--- START ---
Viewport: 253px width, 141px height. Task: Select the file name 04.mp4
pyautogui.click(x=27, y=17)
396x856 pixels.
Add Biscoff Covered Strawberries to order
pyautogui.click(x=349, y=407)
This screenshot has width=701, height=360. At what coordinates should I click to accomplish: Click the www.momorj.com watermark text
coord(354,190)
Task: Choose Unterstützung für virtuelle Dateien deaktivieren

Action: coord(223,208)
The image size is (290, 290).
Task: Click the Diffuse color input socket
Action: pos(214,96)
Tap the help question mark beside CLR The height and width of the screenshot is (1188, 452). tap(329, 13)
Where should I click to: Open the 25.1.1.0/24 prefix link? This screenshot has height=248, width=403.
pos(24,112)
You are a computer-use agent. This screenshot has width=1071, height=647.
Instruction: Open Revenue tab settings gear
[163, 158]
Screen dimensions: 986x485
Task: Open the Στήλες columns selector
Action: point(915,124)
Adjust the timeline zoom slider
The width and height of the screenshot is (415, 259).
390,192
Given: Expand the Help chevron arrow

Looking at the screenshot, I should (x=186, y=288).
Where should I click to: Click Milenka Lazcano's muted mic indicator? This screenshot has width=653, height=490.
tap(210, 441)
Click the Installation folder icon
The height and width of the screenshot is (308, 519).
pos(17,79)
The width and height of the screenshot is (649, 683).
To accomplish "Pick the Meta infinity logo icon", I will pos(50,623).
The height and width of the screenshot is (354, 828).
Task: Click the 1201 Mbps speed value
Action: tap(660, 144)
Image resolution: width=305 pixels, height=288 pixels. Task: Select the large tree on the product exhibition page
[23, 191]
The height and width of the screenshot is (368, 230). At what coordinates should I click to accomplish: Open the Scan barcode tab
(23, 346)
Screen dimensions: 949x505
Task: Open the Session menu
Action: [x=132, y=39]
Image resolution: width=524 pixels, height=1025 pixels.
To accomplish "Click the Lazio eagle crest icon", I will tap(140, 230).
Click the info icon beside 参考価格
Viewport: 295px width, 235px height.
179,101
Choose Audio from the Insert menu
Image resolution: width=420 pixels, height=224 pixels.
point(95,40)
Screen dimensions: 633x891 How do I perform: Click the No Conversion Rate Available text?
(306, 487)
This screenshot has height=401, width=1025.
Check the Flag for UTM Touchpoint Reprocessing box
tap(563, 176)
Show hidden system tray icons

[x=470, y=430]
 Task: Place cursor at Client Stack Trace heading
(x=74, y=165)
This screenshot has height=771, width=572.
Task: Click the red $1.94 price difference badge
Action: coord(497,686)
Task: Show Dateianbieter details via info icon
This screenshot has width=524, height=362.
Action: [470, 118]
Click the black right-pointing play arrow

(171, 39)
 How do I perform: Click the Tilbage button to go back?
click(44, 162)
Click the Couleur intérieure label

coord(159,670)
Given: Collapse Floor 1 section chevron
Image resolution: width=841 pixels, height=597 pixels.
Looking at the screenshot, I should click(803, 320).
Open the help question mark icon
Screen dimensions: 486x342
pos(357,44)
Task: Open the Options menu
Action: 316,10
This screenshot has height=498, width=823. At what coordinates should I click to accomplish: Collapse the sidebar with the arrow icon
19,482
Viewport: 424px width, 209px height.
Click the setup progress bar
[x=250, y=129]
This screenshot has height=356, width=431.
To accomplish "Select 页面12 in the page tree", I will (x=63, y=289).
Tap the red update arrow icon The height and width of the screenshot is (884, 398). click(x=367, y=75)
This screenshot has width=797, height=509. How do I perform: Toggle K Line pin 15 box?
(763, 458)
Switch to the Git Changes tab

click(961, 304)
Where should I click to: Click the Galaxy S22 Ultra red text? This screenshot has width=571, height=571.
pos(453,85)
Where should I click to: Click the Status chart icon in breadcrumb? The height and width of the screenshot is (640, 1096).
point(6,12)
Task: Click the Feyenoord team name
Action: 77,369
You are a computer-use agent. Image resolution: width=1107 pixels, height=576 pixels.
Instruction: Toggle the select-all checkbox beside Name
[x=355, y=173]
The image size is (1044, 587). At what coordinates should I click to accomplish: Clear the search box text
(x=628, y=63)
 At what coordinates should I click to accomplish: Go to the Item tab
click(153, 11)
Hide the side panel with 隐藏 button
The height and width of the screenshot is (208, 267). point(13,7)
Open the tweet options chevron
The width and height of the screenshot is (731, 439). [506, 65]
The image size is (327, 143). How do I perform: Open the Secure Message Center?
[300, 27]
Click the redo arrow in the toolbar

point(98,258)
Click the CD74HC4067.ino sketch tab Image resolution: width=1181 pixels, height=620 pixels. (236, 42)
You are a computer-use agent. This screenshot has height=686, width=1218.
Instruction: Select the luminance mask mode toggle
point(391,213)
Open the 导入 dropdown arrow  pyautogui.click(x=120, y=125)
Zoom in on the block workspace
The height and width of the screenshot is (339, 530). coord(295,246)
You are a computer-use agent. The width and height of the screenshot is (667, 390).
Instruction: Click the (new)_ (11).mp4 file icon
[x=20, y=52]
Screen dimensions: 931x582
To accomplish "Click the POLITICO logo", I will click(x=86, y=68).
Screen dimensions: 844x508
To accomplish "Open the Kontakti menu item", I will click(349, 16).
--- END ---
→ **What this task involves**
The answer is the records above restated word for word from their opening line through the line that holds "Image resolution: width=524", both included, and nothing else.

→ **Result for this exercise**
Viewport: 253px width, 141px height. Task: Select the file name 04.mp4
pyautogui.click(x=27, y=17)
396x856 pixels.
Add Biscoff Covered Strawberries to order
pyautogui.click(x=349, y=407)
This screenshot has width=701, height=360. At what coordinates should I click to accomplish: Click the www.momorj.com watermark text
coord(354,190)
Task: Choose Unterstützung für virtuelle Dateien deaktivieren

Action: coord(223,208)
The image size is (290, 290).
Task: Click the Diffuse color input socket
Action: pos(214,96)
Tap the help question mark beside CLR The height and width of the screenshot is (1188, 452). tap(329, 13)
Where should I click to: Open the 25.1.1.0/24 prefix link? This screenshot has height=248, width=403.
pos(24,112)
You are a computer-use agent. This screenshot has width=1071, height=647.
Instruction: Open Revenue tab settings gear
[163, 158]
Screen dimensions: 986x485
Task: Open the Στήλες columns selector
Action: point(915,124)
Adjust the timeline zoom slider
The width and height of the screenshot is (415, 259).
390,192
Given: Expand the Help chevron arrow

Looking at the screenshot, I should (x=186, y=288).
Where should I click to: Click Milenka Lazcano's muted mic indicator? This screenshot has width=653, height=490.
tap(210, 441)
Click the Installation folder icon
The height and width of the screenshot is (308, 519).
pos(17,79)
The width and height of the screenshot is (649, 683).
To accomplish "Pick the Meta infinity logo icon", I will pos(50,623).
The height and width of the screenshot is (354, 828).
Task: Click the 1201 Mbps speed value
Action: tap(660, 144)
Image resolution: width=305 pixels, height=288 pixels. Task: Select the large tree on the product exhibition page
[23, 191]
The height and width of the screenshot is (368, 230). At what coordinates should I click to accomplish: Open the Scan barcode tab
(23, 346)
Screen dimensions: 949x505
Task: Open the Session menu
Action: [x=132, y=39]
Image resolution: width=524 pixels, height=1025 pixels.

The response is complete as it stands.